International Oscar - will we have a record number of competing films?
Since the Thanksgiving Eve update we've had the following films join the competition for Oscar's Best International Feature Film bringing the current number up to 84.
- Bangladesh - Sincerely Yours, Dhaka which is an anthology from multiple directors about life in Dhaka (streaming on Netflix)
- Belarus - Persian Lessons
- Hong Kong - Better Days which is teen crime drama about a bully victim and a street thug who protects her (for rent on Amazon | more on Hong Kong and Oscar)
- Iceland - Agnes Joy a mother daughter drama
- Pakistan - Zindagi Tamasha / Circus of Life is about an elderly man who loves music whose life is changed by a social media post which brings him in conflict with the strict Muslim society in which he lives.
- Serbia - Dara in Jasenovac *sniffle* Was really hoping it'd be Father which I looooved at CIFF but perhaps this Holocaust drama about two kids in a concentration camp is stellar, too?
- Uruguay - Aleli in which three adult siblings fight over their father's home when he dies (streaming on Netflix)
The record for most competitors for Best International Feature Film is 92 (the 2017 competition). 2019 tried to break that with 93 submissions but two were disqualified, which allowed 2017 to keep the record. We're just 8 titles short (if none of the ones we've heard about are disqualified) of a new record for 2020. You can follow this list on the charts here or at letterboxd.
Reader Comments (3)
Song Without a Name (Peru) is out on iTunes now as well.
With so few people going to movie theaters Canada's Oscar pick Funny Boy gets a world broadcast premiere Friday night on CBC television and online at CBC Gem.
https://www.cbc.ca/arts/the-exclusive-world-broadcast-premiere-of-deepa-mehta-s-funny-boy-is-coming-to-cbc-on-december-4th-1.5777621
So happy, that Belarus chose "Persian lessons" (premiered @Berlinale)... it's such a great and emotional film and THE best actor of the year so far (Lars Eidinger - theater actor who has played several big Shakespeare roles on stage and here he is the nazi, who is being fooled).

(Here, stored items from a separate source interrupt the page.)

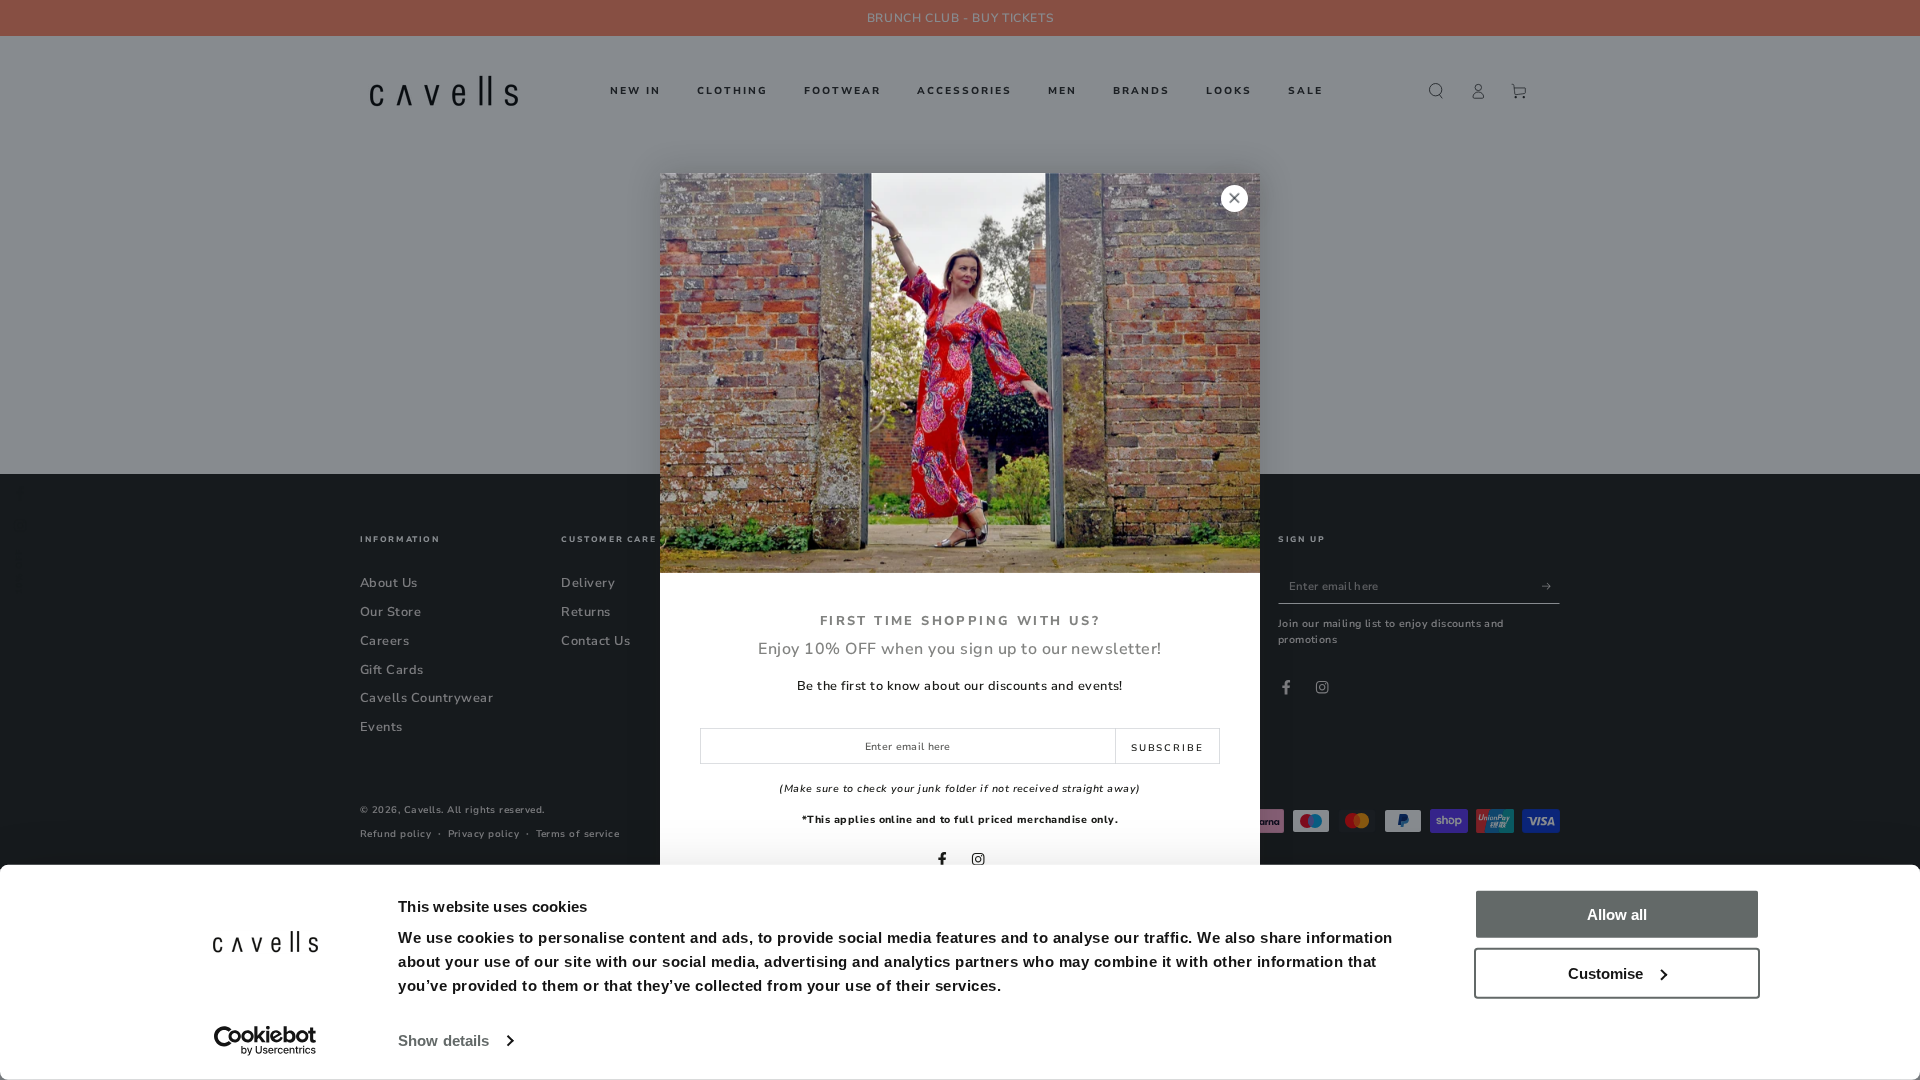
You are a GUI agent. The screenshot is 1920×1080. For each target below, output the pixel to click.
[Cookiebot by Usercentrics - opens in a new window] (265, 1041)
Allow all (1617, 914)
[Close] (1234, 198)
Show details (443, 1040)
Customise (1605, 972)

TOP ones, that I have seen, that I think have a real chance of getting forward are: (my favourite so far) Tunisia (unless they won't accept it, because it's half in English, but man, what a script!), Belarus, Denmark, Russia(if they get the irony, that there is no irony, but this was life in Soviet Union for real those days), Latvia (nice and big war story, good cinema), Finland (maybe too basic of a biography, but it has it's moments+it is the Moomin writer, also a bit about theater, and art and family matters which seems to do the trick sometimes) and Iran (kids are cool and what a good ending!)... Maybe Czech also, although I strongly doubt it...
The ones that have really disappointed and won't stand a chance this year: Sweden(!), Georgia and Germany.